San Francisco gets free hotspot Wi-Fi up and down Market Street

GigaOm
Date: December 16,, 2013

Summary: The new Ruckus and Layer42 built network extends from the Castro to the Embarcadero. It’s still short of San Francisco’s planned muni-Wi-Fi network from a decade ago, but it covers the city’s primary thoroughfare.

San Francisco’s hopes of getting citywide Wi-Fi were dashed long ago, but the city is starting to enact pieces of that former dream. On Monday, it launched a free hotspot network along the length of its main commercial corridor Market Street, using equipment donated by outdoor Wi-Fi specialist Ruckus Wireless and fiber backhaul donated by Layer42.

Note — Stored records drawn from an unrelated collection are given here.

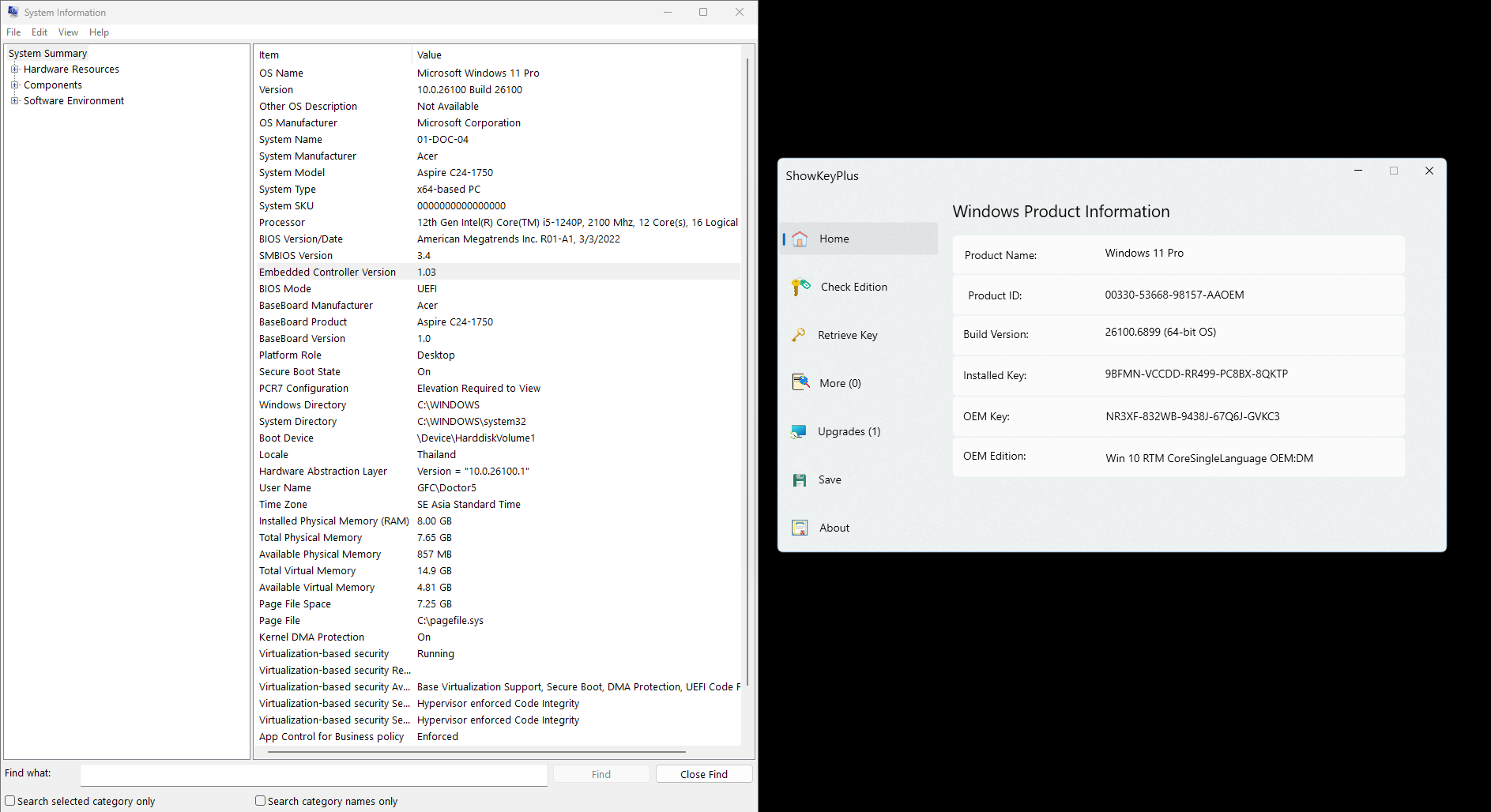Click the Find what text field

click(x=314, y=774)
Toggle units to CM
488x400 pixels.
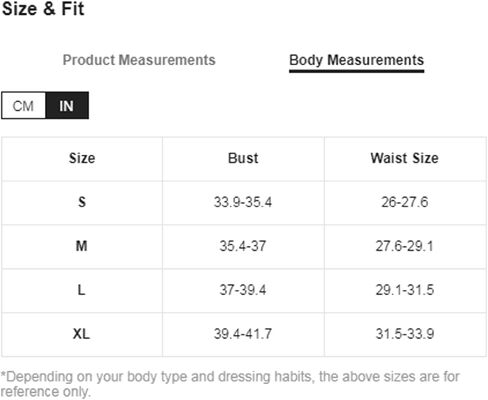coord(23,106)
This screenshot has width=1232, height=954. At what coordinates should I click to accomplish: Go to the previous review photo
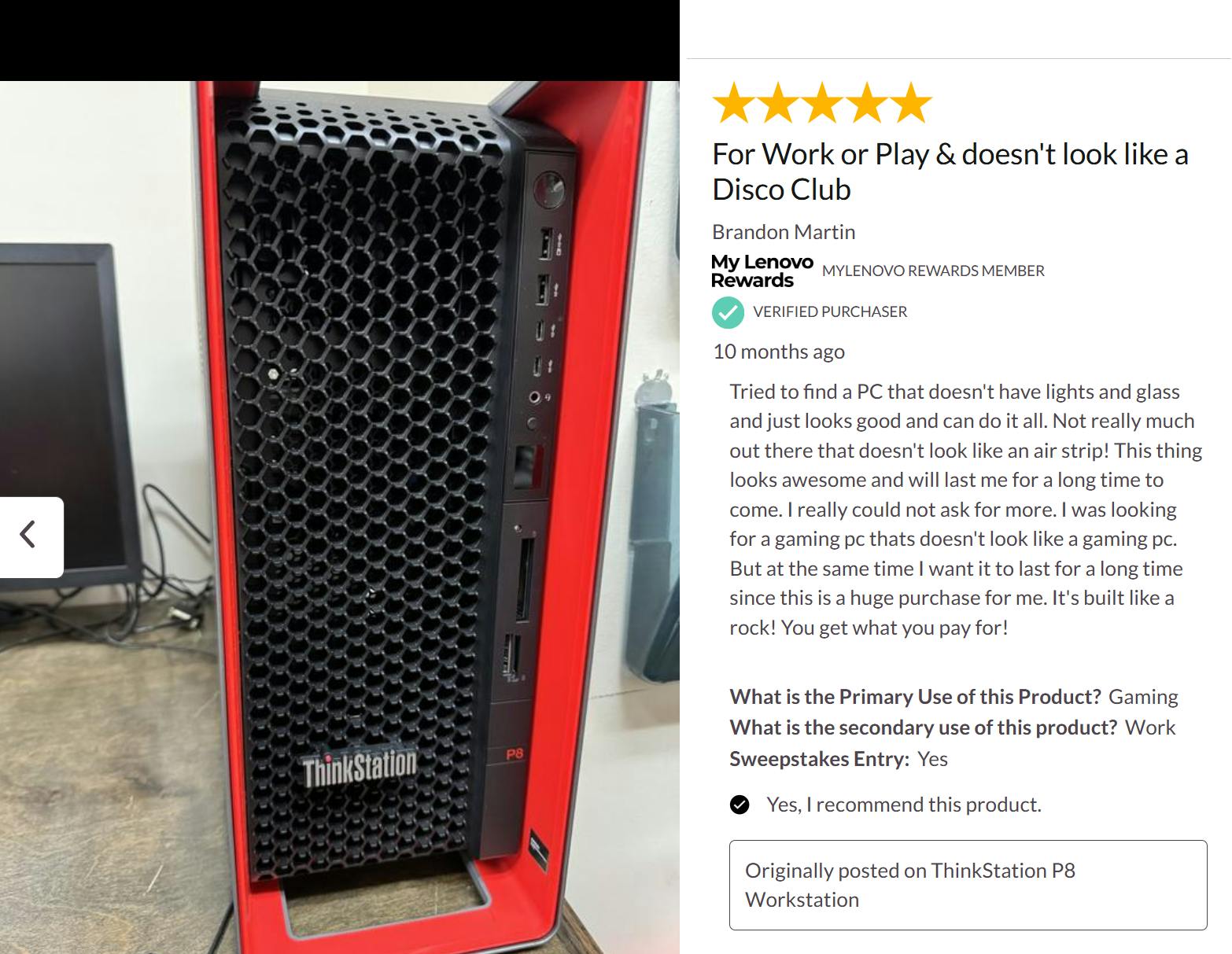coord(30,536)
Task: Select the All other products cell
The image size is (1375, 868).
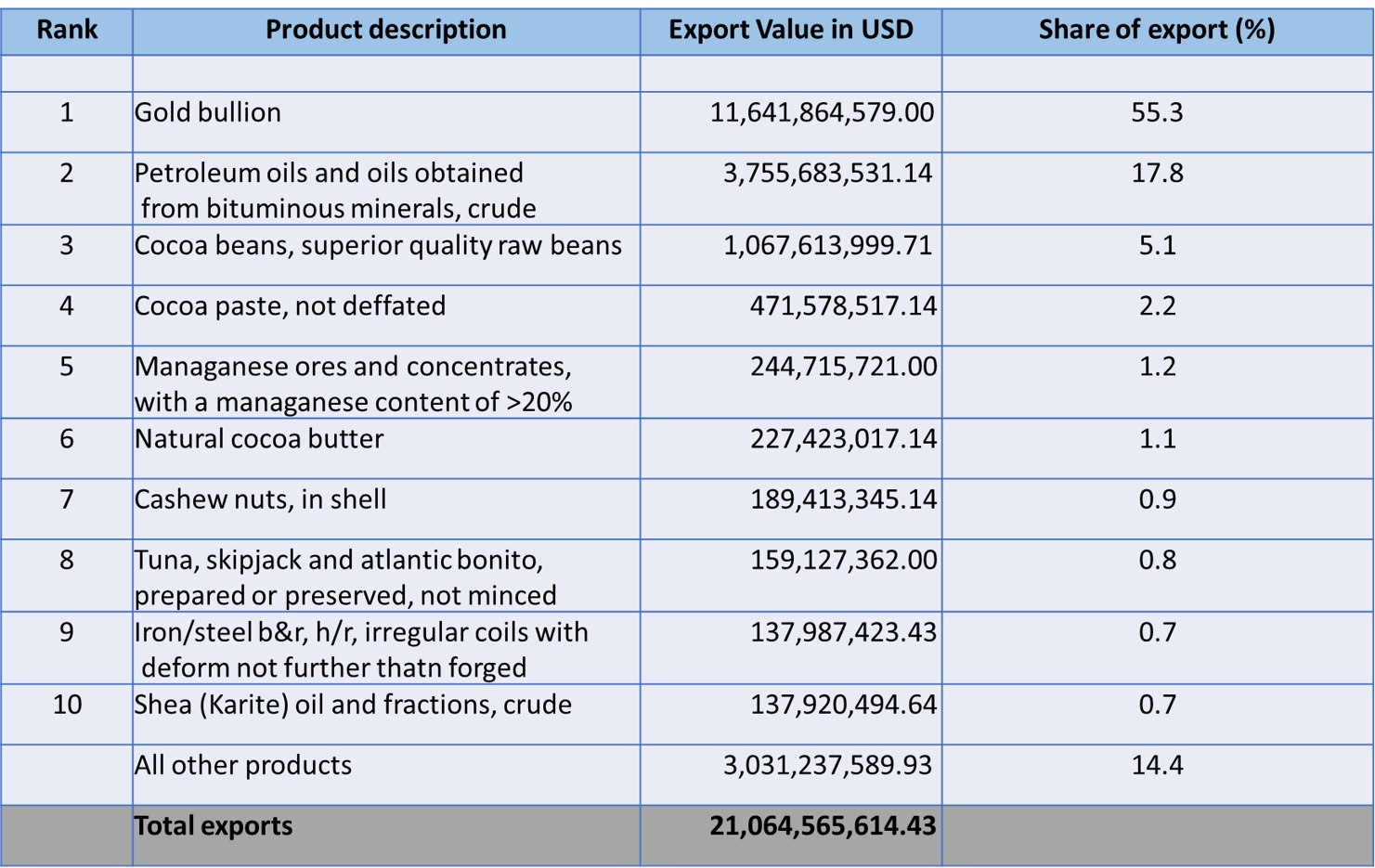Action: pyautogui.click(x=243, y=765)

The network starts at the Market and Castro Street intersection and goes all the way to the Bay, culminating at one of the city’s busiest pedestrian areas at the Embarcadero. You can access the network through the “_SanFrancisco_free_WiFi” network name that will pop up in your Wi-Fi options.

The Market Street project joins another initiative from Google to blanket SF city parks with free — yet ad-supported — Wi-Fi hotspots. Those two projects hardly equal a full municipal Wi-Fi network, but like many other cities San Francisco seems to have abandoned the idea of citywide access and has taken a much more targeted approach to public internet access. In New York, there are several projects going on to build hotspot networks in neighborhood hubs and commercial corridors as well as bring Wi-Fi to its parks.

And while municipal Wi-Fi plans have largely stalled, private business has filled in much of the gaps. According to a recent study from Devicescape, San Francisco’s central business district has twice the percentage of open business Wi-Fi access points as New York.